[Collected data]

**********

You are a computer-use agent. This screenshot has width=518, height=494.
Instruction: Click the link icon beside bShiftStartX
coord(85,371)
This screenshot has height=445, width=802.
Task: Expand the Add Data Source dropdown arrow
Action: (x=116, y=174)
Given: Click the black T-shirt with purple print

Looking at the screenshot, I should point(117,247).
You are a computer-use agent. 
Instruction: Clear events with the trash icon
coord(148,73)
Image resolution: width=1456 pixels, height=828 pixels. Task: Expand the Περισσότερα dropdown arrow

**********

_Directions for this task_:
Make a faithful copy of every record above.

_Answer space_:
You are a computer-use agent. This screenshot has width=518, height=494.
Instruction: Click the link icon beside bShiftStartX
coord(85,371)
This screenshot has height=445, width=802.
Task: Expand the Add Data Source dropdown arrow
Action: (x=116, y=174)
Given: Click the black T-shirt with purple print

Looking at the screenshot, I should point(117,247).
You are a computer-use agent. 
Instruction: Clear events with the trash icon
coord(148,73)
Image resolution: width=1456 pixels, height=828 pixels. Task: Expand the Περισσότερα dropdown arrow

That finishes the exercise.